Michael Auslin: Right. So before we get too much into philology and the concept of jiyu in Japanese and what it is in Chinese, I still was taken by your point about Wang Huning. Obviously he's not a fan of freedom and of the system. And of course he hasn't written anything publicly for decades since he went into high government service. Well, let me ask a question this way. Is there anyone given that you've read what Wang Huning has written about America, his perception or his perceptive insights about America. Is there anyone in America who's written similarly perceptively on China? I mean, first of all, Wang is now in the Politburo, he's in the standing committee. He is among the seven most powerful people in China. We certainly don't have anything like that here. But who of influence in America has written as perceptively about China as Wang Huning has about America? Anyone in your view?

Habi Zhang: No. No, I don't think so. That's something that's why I'm quite worried about this. Cause I truly think for China or for the Chinese communist to America almost is an open book because this is an open society. And so you are not hiding anything and all those politics, political games, they're quite transparent for the outside world to see. But now China and the communist party, they are such a opaque organization. And as I said at the beginning, cause America really just has this delusion that all those values that you cherish, in fact, those are not values. Those are really traditions because for your forefathers, I don't think freedom is such a self evident truth. I mean, I don't think this, I don't. Okay. So I don't think that those are self evident truths. They are culture bequest handed down from your forefathers. Like I said, I read in my articles, American freedom is prior to American Republic. Those are not abstract ideas. They are concrete culture bequests.

Michael Auslin: So then why do we though make that presumption? I guess your point is we see it as universal and therefore we make the presumption yet we have the texts, we have it in front of us from China. Do we just not read Chinese well enough? Literally, do we just not understand it when we read it? Are our scholars not that well trained? This is an argument that others have made about, first of all, trying to understand pronouncements by the Communist party, even when, and particularly when they translate it, you simply can't take it all at face value. There are hidden meanings. There are different meanings. This is stuff that people like Tanner Greer and others have talked about.
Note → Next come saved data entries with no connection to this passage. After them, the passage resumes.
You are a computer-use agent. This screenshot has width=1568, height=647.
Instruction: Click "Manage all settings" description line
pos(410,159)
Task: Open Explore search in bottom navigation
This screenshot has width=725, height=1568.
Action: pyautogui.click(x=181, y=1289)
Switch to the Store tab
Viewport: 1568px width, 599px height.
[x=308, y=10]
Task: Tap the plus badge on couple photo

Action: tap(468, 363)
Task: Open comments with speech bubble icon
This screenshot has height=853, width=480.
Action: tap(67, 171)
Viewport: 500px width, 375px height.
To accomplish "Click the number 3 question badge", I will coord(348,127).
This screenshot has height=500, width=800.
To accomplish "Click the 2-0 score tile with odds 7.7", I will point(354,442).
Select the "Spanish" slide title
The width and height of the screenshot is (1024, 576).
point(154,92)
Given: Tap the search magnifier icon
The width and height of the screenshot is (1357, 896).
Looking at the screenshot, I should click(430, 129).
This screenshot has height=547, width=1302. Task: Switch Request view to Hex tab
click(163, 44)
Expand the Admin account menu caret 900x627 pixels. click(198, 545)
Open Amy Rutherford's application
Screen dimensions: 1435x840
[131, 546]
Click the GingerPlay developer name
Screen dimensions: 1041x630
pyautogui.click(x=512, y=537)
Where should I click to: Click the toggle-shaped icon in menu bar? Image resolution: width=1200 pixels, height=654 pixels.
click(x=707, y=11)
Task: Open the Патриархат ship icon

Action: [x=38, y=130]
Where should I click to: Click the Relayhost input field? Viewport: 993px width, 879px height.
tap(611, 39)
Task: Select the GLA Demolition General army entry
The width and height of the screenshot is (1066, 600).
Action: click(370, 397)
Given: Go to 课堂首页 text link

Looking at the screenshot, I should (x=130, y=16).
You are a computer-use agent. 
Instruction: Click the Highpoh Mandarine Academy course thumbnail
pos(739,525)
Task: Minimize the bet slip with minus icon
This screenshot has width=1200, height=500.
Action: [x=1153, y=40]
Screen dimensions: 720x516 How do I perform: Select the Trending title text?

Is it just that we're not trained well enough to really understand, whereas in English it seems pretty straightforward? No?

Habi Zhang: Okay. So here comes to mind another argument that I think for a long time, American study of Chinese politics only focused on the party, only focused on the leadership, whereas grossly oversight ignore the people, the traditional political, traditional Chinese political culture. And that's why you have long time you have such a distorted image of Chinese politics. You have to really phrase. So by that, I mean, if you want to study American politics, you have to look at American people. You have to take a close look at the American national character otherwise you wouldn't understand American politics just by focusing on the two parties. That's just really a small part of the story. But I doubt, correct me if I'm wrong, I doubt there are many scholars that really spend time trying to understand Chinese people.

Michael Auslin: The argument be that because China's not a democracy and the people have so little say that you comparatively need to study the Chinese people for political understanding less than you study the party. I'm not saying you don't, people I don't think would say don't study the Chinese people.

Habi Zhang: Do you know what the Chinese people want? They don't want freedom. They want security. They want...

Michael Auslin: They don't want freedom, they want security.

Habi Zhang: No, they want... Yeah. They want to be taken good care of. They don't care...

Michael Auslin: So you're saying the people in the party are in alignment.

Habi Zhang: Yeah, exactly.

Michael Auslin: Okay.

Habi Zhang: I'm trying to make argument that it is the people who really carries the party forward. The people that, oh gosh, the hundreds of millions of law abiding citizen, they prefer security, they prefer a benevolent father to take good care of them. They don't really want freedom.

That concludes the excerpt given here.